October 30 2013
By Joe Dillon, Instructional Coordinator for Educational Technology, Aurora Public Schools; Denver Writing Project
The week of December 9 – 15th is Computer Science Education Week and this year Code.org aims to have 10 million people engage in an Hour of Code to promote computer science education. In Aurora Public Schools (APS), middle and high school technology teachers will highlight the work of students who are learning to design video games in a project called Scalable Game Design, a research effort from the University of Colorado at Boulder’s Computer Science and Education departments.
With Scalable Game Design students gain their first exposure to coding by building a game patterned after Frogger, the classic arcade game. With Frogger as a model, or a mentor text, students create the graphics and program the game in a few days. After completing a Frogger-like game, students have the familiarity with Agent Sheets, the programming software, and the design approach of building a game by first studying a professional model and other student models.

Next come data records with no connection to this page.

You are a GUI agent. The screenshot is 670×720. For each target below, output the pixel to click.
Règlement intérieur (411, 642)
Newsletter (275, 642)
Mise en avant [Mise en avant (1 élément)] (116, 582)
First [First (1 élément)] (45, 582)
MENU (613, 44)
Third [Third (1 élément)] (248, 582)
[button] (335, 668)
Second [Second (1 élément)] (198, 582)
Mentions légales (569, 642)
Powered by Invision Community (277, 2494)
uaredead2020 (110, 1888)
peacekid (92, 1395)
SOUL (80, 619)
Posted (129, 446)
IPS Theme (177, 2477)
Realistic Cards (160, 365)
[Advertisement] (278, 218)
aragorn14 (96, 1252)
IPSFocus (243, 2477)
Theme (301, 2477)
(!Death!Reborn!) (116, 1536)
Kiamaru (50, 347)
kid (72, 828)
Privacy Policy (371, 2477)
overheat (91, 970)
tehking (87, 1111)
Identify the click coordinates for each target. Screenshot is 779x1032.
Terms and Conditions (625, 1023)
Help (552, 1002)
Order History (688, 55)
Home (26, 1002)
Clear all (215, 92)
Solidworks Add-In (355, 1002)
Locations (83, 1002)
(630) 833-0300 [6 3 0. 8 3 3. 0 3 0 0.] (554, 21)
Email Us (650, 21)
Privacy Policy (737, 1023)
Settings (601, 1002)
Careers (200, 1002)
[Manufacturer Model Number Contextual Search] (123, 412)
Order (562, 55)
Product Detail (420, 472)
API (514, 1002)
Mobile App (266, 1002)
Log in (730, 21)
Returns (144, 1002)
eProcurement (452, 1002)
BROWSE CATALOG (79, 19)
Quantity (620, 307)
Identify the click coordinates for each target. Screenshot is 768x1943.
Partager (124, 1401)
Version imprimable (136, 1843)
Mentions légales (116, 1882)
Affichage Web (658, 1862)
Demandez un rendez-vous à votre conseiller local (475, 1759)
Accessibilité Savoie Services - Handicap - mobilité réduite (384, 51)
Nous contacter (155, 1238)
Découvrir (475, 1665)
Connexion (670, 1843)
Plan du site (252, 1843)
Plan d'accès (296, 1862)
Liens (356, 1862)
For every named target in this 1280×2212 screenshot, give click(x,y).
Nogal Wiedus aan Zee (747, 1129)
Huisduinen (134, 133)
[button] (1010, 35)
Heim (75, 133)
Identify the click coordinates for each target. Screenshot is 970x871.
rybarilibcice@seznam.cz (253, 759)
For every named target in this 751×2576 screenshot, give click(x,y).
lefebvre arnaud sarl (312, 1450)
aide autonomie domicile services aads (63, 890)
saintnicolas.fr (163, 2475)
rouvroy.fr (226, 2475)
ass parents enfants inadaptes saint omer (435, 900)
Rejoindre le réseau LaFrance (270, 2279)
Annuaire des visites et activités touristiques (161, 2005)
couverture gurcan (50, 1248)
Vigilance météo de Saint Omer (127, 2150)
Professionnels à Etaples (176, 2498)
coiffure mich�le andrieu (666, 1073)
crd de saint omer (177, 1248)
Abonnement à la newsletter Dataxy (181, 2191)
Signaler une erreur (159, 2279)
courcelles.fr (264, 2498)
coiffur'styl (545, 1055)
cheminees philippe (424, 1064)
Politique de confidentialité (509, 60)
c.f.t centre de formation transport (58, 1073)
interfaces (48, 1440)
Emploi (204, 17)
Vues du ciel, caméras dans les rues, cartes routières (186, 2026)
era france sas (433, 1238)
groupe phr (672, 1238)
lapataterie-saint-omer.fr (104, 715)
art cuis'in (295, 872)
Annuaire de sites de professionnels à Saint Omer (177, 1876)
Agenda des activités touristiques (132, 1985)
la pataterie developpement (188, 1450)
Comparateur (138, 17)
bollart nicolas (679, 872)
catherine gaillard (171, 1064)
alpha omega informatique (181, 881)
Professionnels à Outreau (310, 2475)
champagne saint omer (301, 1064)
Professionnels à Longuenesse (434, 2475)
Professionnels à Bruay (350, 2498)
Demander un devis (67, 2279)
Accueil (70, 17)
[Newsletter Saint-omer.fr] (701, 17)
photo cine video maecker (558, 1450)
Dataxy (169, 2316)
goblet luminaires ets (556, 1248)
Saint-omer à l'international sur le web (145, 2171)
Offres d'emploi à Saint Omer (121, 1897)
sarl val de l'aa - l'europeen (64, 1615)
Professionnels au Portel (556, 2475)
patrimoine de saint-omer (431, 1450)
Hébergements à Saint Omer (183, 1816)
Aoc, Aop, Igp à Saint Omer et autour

The research side of the project aims to first study the interest level of students in designing and programming games after completing just one design. Instead of taking traditional approaches to computer science education that have historically served a small set of mostly male students who self-select computer classes, Scalable Game Design aims to also hook girls and students of color by exposing larger numbers of students to accessible, engaging programming projects. The hope is that instead of seeing programming as boring and hard, which research shows is the majority of students’ opinion of programming, students will find game design rewarding and fun while they develop computational thinking and gain the skills needed to build increasingly sophisticated games and simulations.
In Thursday’s Educator Innovator webinar, we’ll hear from APS teachers who have implemented game design in their classroom as well as the district technology leaders who hope to see the project grow. They’ll reflect on the successes and challenges that come with supporting students in coding games and simulations, and they’ll share about the role creativity and writing play in their game design instruction.